Not when you’ve got what appears to be rampant money-laundering, theft, wild fluctuations and a general overall lack of security plaguing the currency.
Somewhat amusingly, on his “1stBitcoinBank” blog (advertised off the BungeeBones website), Febure proclaims
The Mystery and Voodoo of Money Laundering
Posted on February 16, 2014 by Robert Lefebure
Ever since I first heard the term “money laundering” used in relation to Bitcoin I never saw the connection.
Pardon me for being thick headed or dim witted but I fail to see how it could ever be a tool for money laundering.

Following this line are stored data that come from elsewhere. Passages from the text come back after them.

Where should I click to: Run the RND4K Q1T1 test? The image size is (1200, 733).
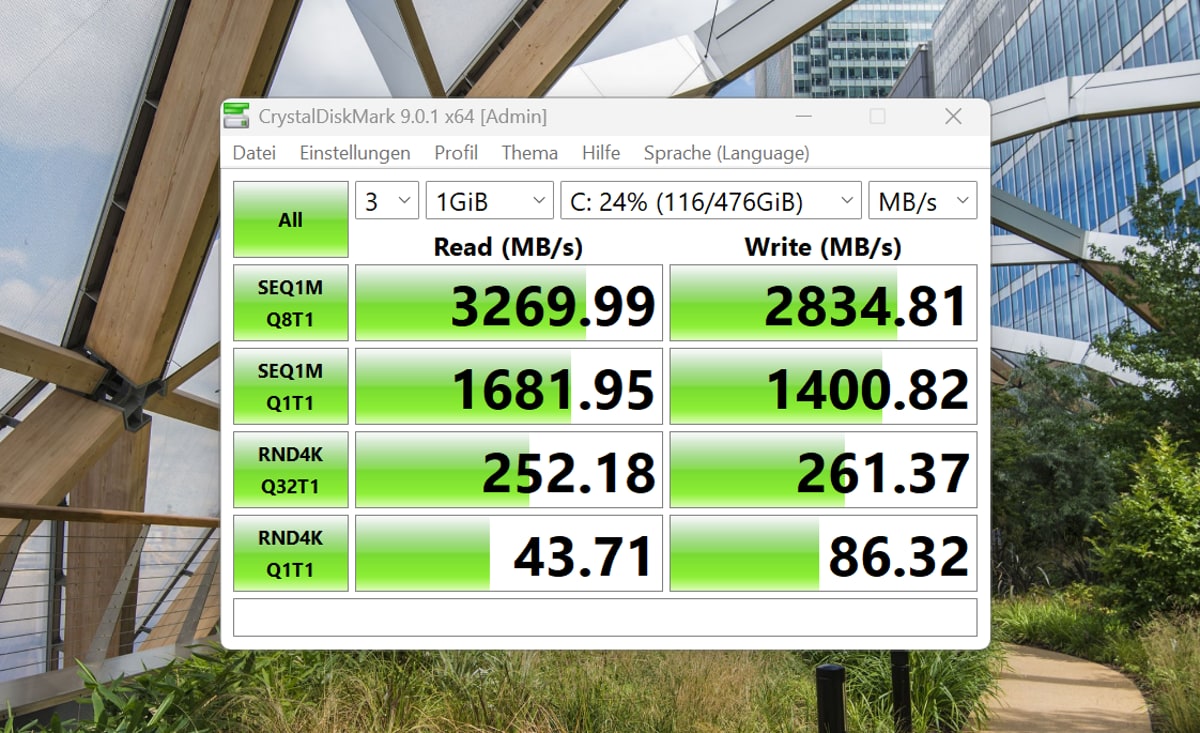[x=291, y=553]
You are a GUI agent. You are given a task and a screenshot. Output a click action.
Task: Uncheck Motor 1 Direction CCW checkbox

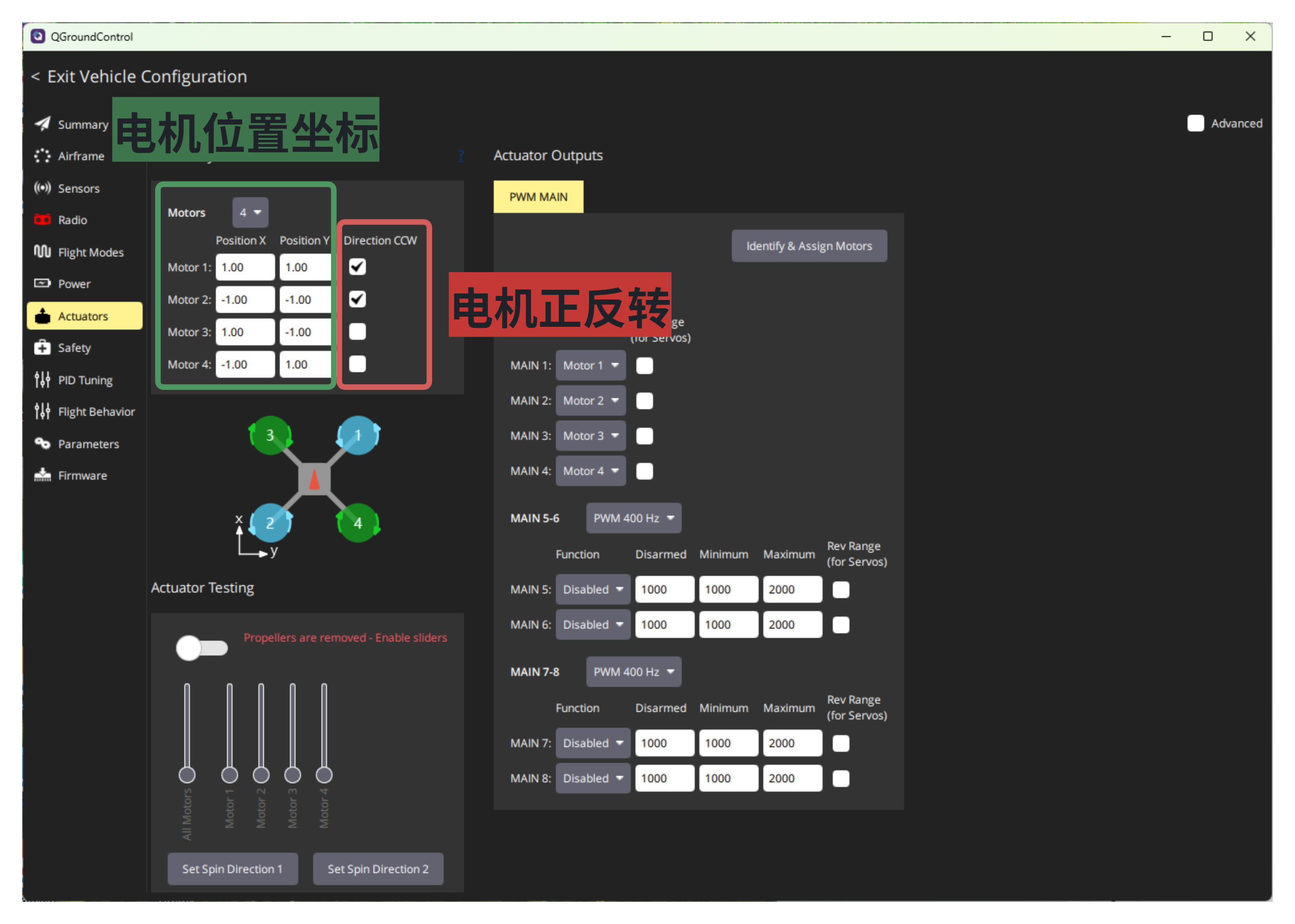358,267

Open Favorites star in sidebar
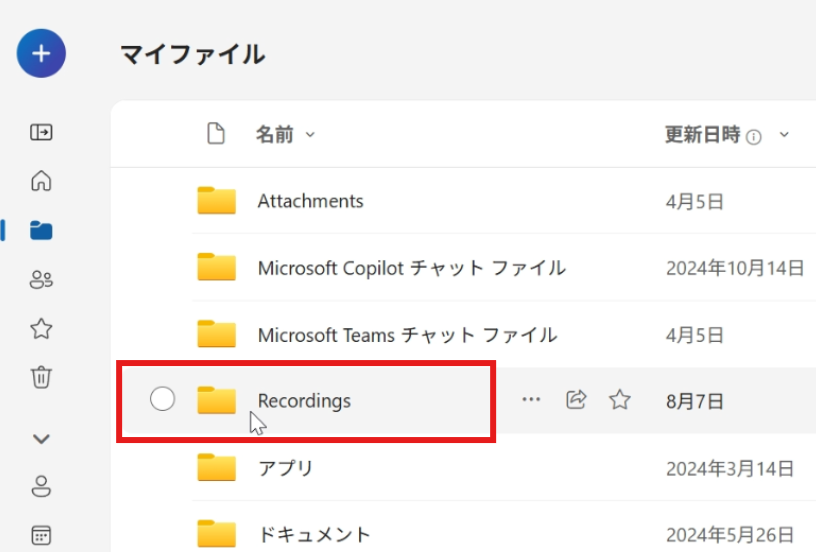click(x=41, y=329)
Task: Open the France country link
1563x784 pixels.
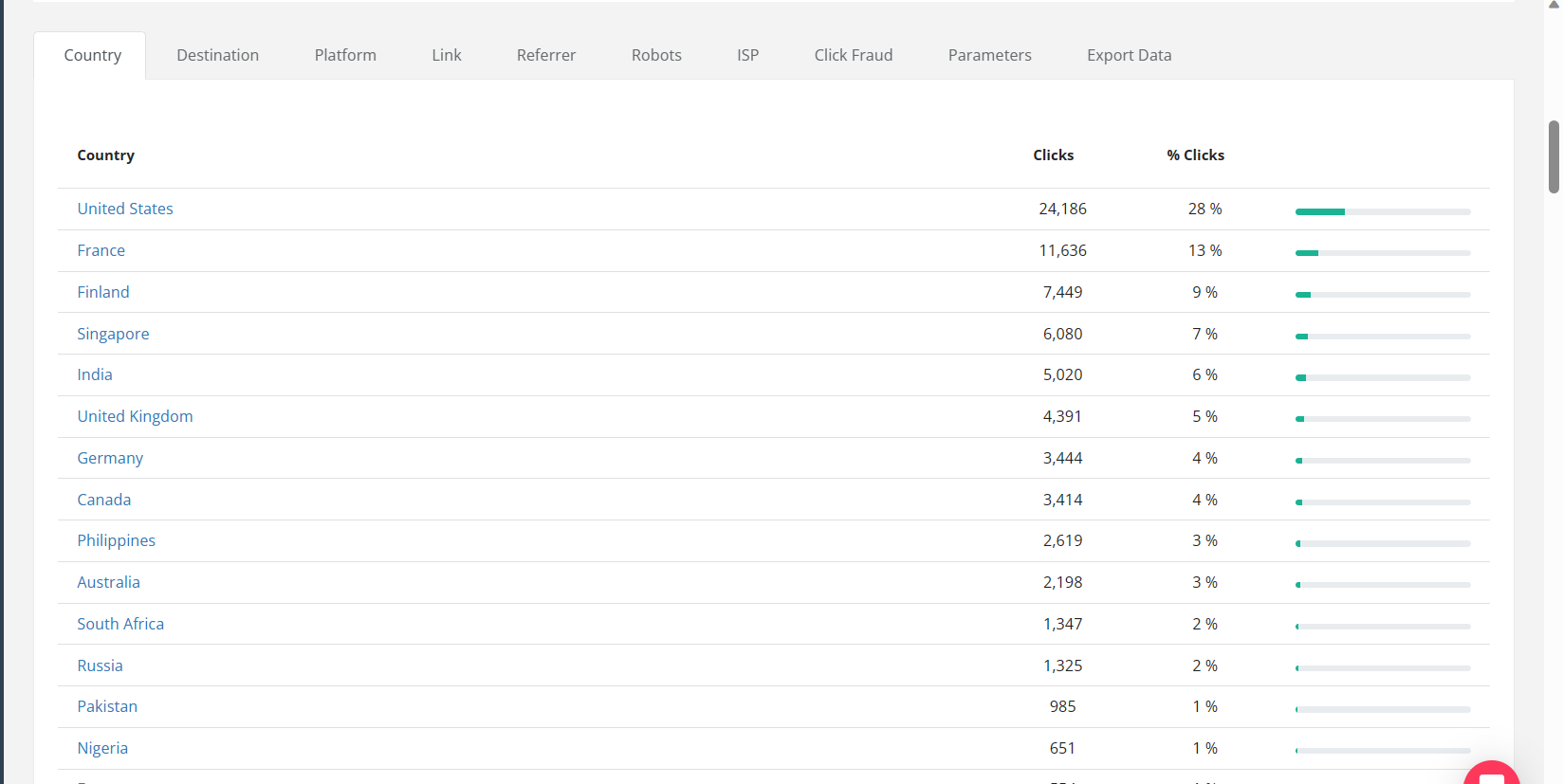Action: tap(101, 250)
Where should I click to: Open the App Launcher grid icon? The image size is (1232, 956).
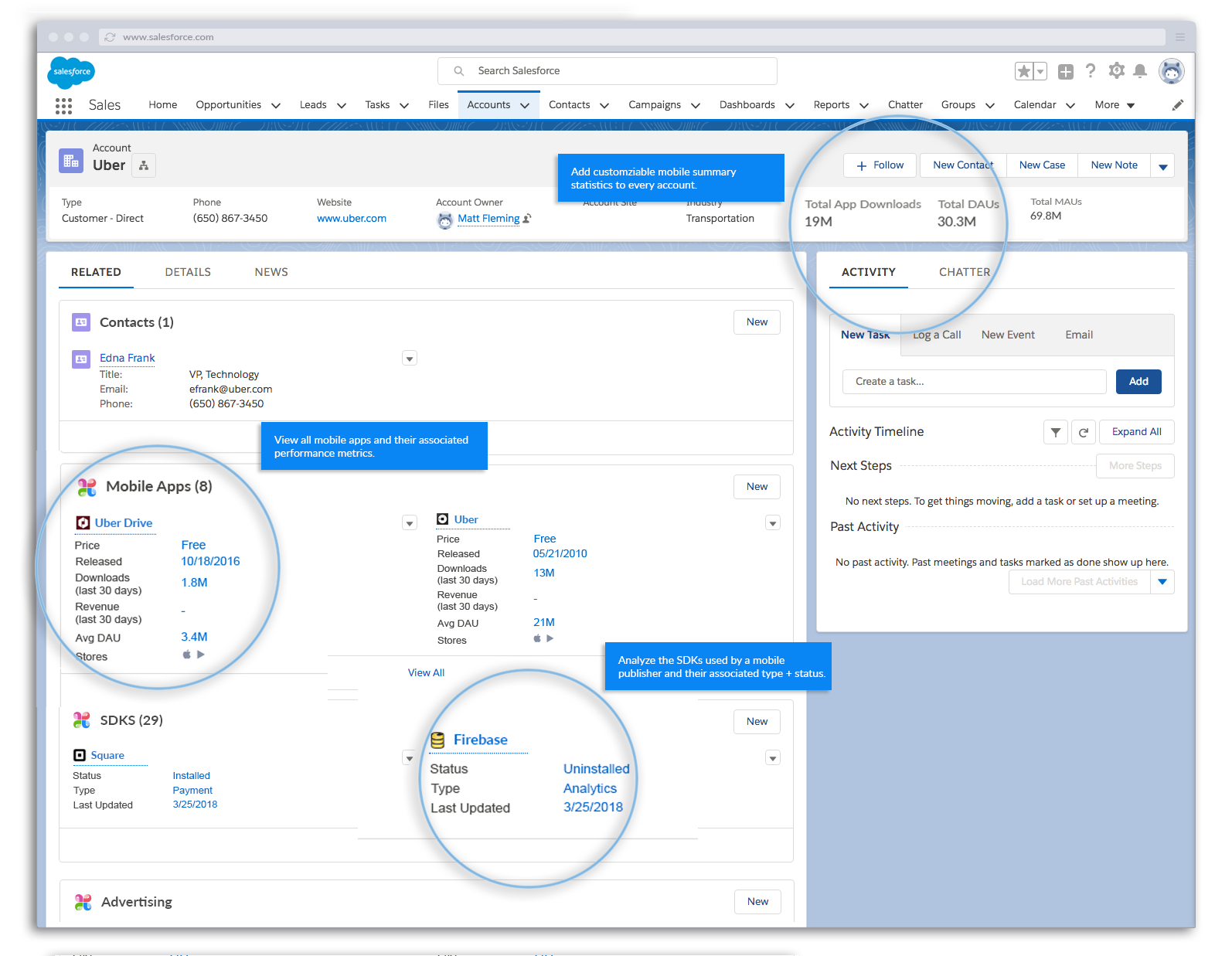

Thick-headed indeed. Just 12 days after Lefebure made his case, the
U.S. government arrested Charlie Shrem, the CEO of Bitcoin exchange BitInstant, charging him with laundering money for customers of online drug bazaar Silk Road.
The U.S. attorney in the Southern District of New York said Shrem helped someone he hadn’t met in person, Robert Faiella, sell more than $1 million worth of bitcoins to Silk Road customers.
That’s one way to do it.
Meanwhile another man, facing charges of money laundering with Bitcoin, only just recently tried to make the case that what he did wasn’t illegal because… wait for it, bitcoin “isn’t money”.
Not surprisingly a Judge shot that defense down, paving the way for money laundering charges against the accused to proceed.
Nevermind the “link-selling as an MLM product”, the use of bitcoin as payment alone is enough to warrant a trip back to the drawing board on this one methinks.